[Dataset rows]
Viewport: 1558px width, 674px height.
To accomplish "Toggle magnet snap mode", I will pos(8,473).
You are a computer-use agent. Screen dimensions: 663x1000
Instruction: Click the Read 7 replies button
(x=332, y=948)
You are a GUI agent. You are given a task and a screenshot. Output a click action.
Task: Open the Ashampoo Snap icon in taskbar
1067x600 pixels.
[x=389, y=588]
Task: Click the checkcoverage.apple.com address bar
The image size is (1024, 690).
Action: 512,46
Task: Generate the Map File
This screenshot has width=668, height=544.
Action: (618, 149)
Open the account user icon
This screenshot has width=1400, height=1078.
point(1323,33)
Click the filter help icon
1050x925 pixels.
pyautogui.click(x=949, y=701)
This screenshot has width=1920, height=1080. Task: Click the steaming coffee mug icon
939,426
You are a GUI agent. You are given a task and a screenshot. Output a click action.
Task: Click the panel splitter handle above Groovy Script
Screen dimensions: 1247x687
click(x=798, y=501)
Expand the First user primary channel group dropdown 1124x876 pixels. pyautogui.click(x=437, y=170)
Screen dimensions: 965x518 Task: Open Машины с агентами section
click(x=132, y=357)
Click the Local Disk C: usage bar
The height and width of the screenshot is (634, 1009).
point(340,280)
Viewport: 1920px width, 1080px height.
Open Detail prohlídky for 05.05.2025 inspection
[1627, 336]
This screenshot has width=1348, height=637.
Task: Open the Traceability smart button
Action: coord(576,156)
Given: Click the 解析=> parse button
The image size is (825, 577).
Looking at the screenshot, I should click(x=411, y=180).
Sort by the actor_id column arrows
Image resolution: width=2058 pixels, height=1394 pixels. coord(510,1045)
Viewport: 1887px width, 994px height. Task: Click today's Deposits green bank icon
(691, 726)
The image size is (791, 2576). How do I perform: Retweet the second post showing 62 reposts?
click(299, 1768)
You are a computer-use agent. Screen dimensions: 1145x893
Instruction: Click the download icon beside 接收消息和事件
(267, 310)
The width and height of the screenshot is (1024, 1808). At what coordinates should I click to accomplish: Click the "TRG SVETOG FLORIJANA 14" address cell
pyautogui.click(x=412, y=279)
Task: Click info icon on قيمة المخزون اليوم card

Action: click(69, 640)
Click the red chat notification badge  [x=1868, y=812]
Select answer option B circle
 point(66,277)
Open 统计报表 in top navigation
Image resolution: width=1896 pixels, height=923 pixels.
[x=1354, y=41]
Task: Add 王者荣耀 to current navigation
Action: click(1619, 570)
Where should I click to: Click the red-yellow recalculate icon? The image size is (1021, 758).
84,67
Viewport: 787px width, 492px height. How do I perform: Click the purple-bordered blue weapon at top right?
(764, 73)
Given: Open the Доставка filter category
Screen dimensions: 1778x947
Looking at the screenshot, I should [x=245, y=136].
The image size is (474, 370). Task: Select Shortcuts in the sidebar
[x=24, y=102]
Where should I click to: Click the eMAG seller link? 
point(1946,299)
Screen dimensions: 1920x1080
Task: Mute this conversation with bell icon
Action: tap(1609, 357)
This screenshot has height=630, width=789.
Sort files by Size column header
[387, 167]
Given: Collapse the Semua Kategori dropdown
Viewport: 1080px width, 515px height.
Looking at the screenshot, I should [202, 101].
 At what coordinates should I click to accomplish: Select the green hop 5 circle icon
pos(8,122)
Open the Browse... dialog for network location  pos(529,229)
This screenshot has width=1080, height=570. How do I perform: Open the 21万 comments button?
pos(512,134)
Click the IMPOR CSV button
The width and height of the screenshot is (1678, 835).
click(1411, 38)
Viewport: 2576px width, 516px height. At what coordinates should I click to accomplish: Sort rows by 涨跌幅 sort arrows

## Exercise directions
Transcribe all of the material above line by line, keeping every character unchanged.

## Completed exercise
Viewport: 1558px width, 674px height.
To accomplish "Toggle magnet snap mode", I will pos(8,473).
You are a computer-use agent. Screen dimensions: 663x1000
Instruction: Click the Read 7 replies button
(x=332, y=948)
You are a GUI agent. You are given a task and a screenshot. Output a click action.
Task: Open the Ashampoo Snap icon in taskbar
1067x600 pixels.
[x=389, y=588]
Task: Click the checkcoverage.apple.com address bar
The image size is (1024, 690).
Action: 512,46
Task: Generate the Map File
This screenshot has width=668, height=544.
Action: (618, 149)
Open the account user icon
This screenshot has width=1400, height=1078.
point(1323,33)
Click the filter help icon
1050x925 pixels.
pyautogui.click(x=949, y=701)
This screenshot has width=1920, height=1080. Task: Click the steaming coffee mug icon
939,426
You are a GUI agent. You are given a task and a screenshot. Output a click action.
Task: Click the panel splitter handle above Groovy Script
Screen dimensions: 1247x687
click(x=798, y=501)
Expand the First user primary channel group dropdown 1124x876 pixels. pyautogui.click(x=437, y=170)
Screen dimensions: 965x518 Task: Open Машины с агентами section
click(x=132, y=357)
Click the Local Disk C: usage bar
The height and width of the screenshot is (634, 1009).
point(340,280)
Viewport: 1920px width, 1080px height.
Open Detail prohlídky for 05.05.2025 inspection
[1627, 336]
This screenshot has width=1348, height=637.
Task: Open the Traceability smart button
Action: coord(576,156)
Given: Click the 解析=> parse button
The image size is (825, 577).
Looking at the screenshot, I should click(x=411, y=180).
Sort by the actor_id column arrows
Image resolution: width=2058 pixels, height=1394 pixels. coord(510,1045)
Viewport: 1887px width, 994px height. Task: Click today's Deposits green bank icon
(691, 726)
The image size is (791, 2576). How do I perform: Retweet the second post showing 62 reposts?
click(299, 1768)
You are a computer-use agent. Screen dimensions: 1145x893
Instruction: Click the download icon beside 接收消息和事件
(267, 310)
The width and height of the screenshot is (1024, 1808). At what coordinates should I click to accomplish: Click the "TRG SVETOG FLORIJANA 14" address cell
pyautogui.click(x=412, y=279)
Task: Click info icon on قيمة المخزون اليوم card

Action: click(69, 640)
Click the red chat notification badge  [x=1868, y=812]
Select answer option B circle
 point(66,277)
Open 统计报表 in top navigation
Image resolution: width=1896 pixels, height=923 pixels.
[x=1354, y=41]
Task: Add 王者荣耀 to current navigation
Action: click(1619, 570)
Where should I click to: Click the red-yellow recalculate icon? The image size is (1021, 758).
84,67
Viewport: 787px width, 492px height. How do I perform: Click the purple-bordered blue weapon at top right?
(764, 73)
Given: Open the Доставка filter category
Screen dimensions: 1778x947
Looking at the screenshot, I should [x=245, y=136].
The image size is (474, 370). Task: Select Shortcuts in the sidebar
[x=24, y=102]
Where should I click to: Click the eMAG seller link? 
point(1946,299)
Screen dimensions: 1920x1080
Task: Mute this conversation with bell icon
Action: tap(1609, 357)
This screenshot has height=630, width=789.
Sort files by Size column header
[387, 167]
Given: Collapse the Semua Kategori dropdown
Viewport: 1080px width, 515px height.
Looking at the screenshot, I should [202, 101].
 At what coordinates should I click to accomplish: Select the green hop 5 circle icon
pos(8,122)
Open the Browse... dialog for network location  pos(529,229)
This screenshot has width=1080, height=570. How do I perform: Open the 21万 comments button?
pos(512,134)
Click the IMPOR CSV button
The width and height of the screenshot is (1678, 835).
click(1411, 38)
Viewport: 2576px width, 516px height. At what coordinates should I click to accomplish: Sort rows by 涨跌幅 sort arrows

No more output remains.